Distantes no tempo, unidos por um ideal libertário

Miguel Pereira* - Do Portal

02/09/2011

 Divulgação


Quatro baianos porretas, Autor: Silvio Tendler

Quatro documentários de Silvio Tendler foram lançados numa caixa de DVDs junto com o livro Quatro baianos porretas, da Editora PUC-Rio, em parceria com a Garamond Universitária, que reproduz os roteiros finais desses filmes. Iniciativa de importância não apenas pelas obras que agora podem ser vistas de modo mais fácil, mas também pelos textos que permitem um acesso aos conteúdos de forma mais precisa e profunda.

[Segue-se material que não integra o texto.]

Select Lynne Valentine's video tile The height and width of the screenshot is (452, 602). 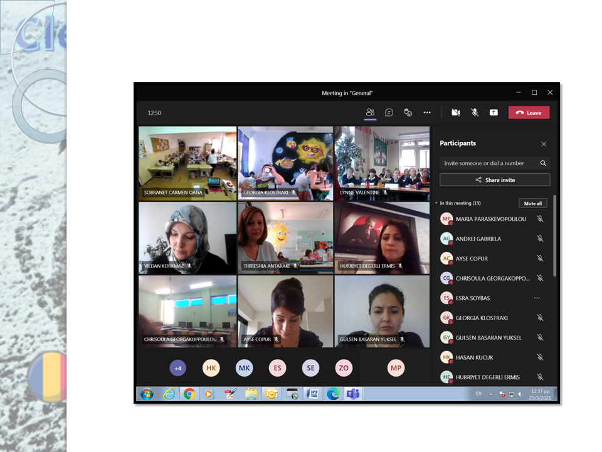[382, 163]
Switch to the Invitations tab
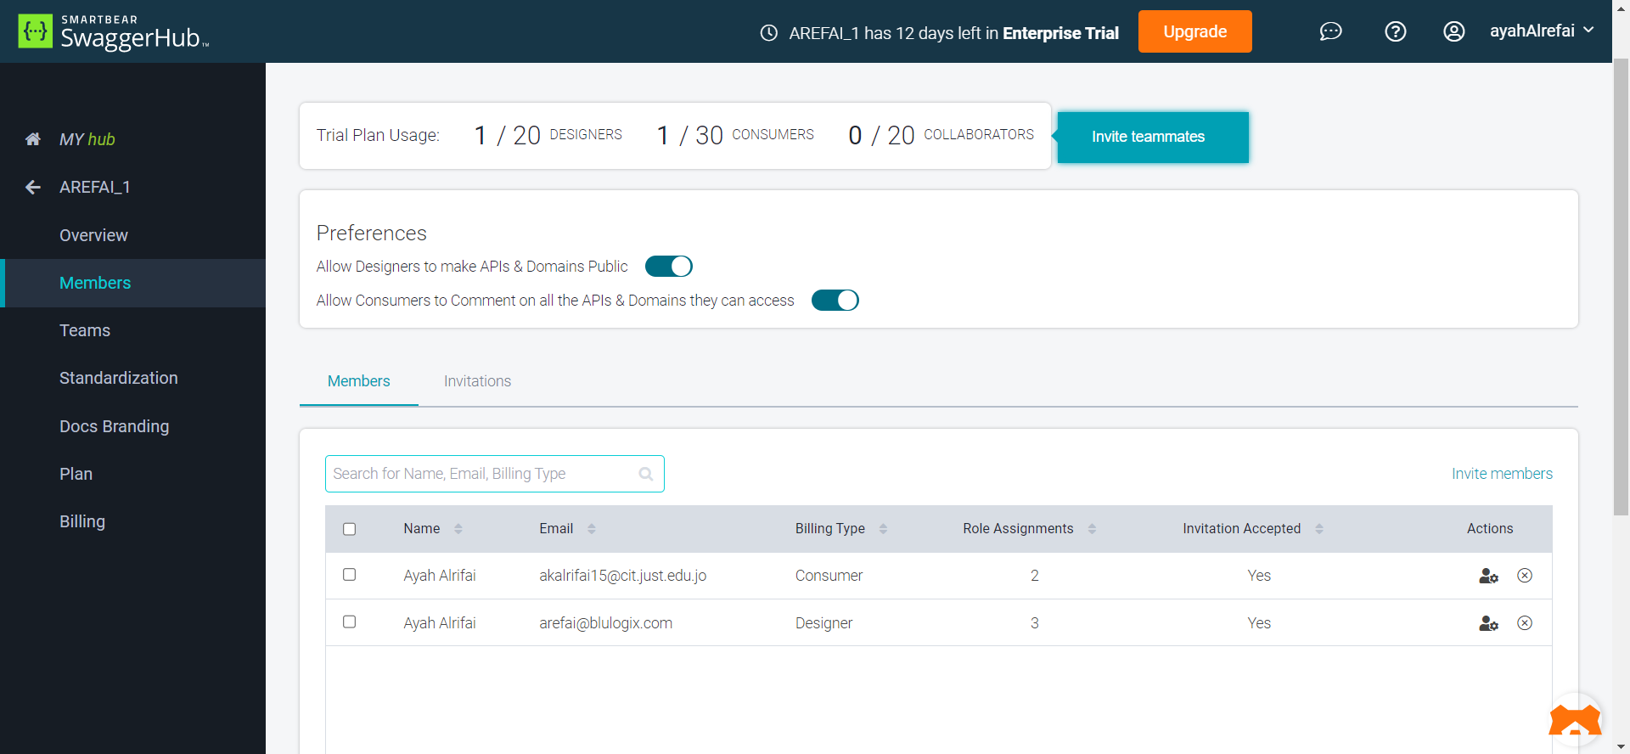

A visão de um filme fica na memória por tempo limitado. A experiência do espectador não consegue resgatar a totalidade do fluxo das imagens e dos sons. De um modo geral, fixamos apenas o que mais nos chamou atenção durante a projeção de um filme. Assim, depois desse primeiro ato, somos impelidos a um segundo em que buscamos construir o sentido das propostas que acabamos de presenciar. Hoje mais do que nunca, assistir a um filme nos coloca diante de um grande número de informações que podem ser adicionadas ao ato de interpretá-lo. É comum, nas versões em DVD, a presença dos famosos extras que permitem uma contextualização iluminadora dos sentidos possíveis que as obras cinematográficas oferecem. Os quatro filmes de Silvio Tendler, Castro Alves, Carlos Marighella, Milton Santos e Glauber Rocha, ora apresentados, são personagens da vida artística e política brasileira de uma mesma região do país, a Bahia. Assim, faz todo sentido que sejam apreciados num mesmo pacote e possam ser enriquecidos por extras e depoimentos que ajudam nas reflexões em grupos ou mesmo pessoais.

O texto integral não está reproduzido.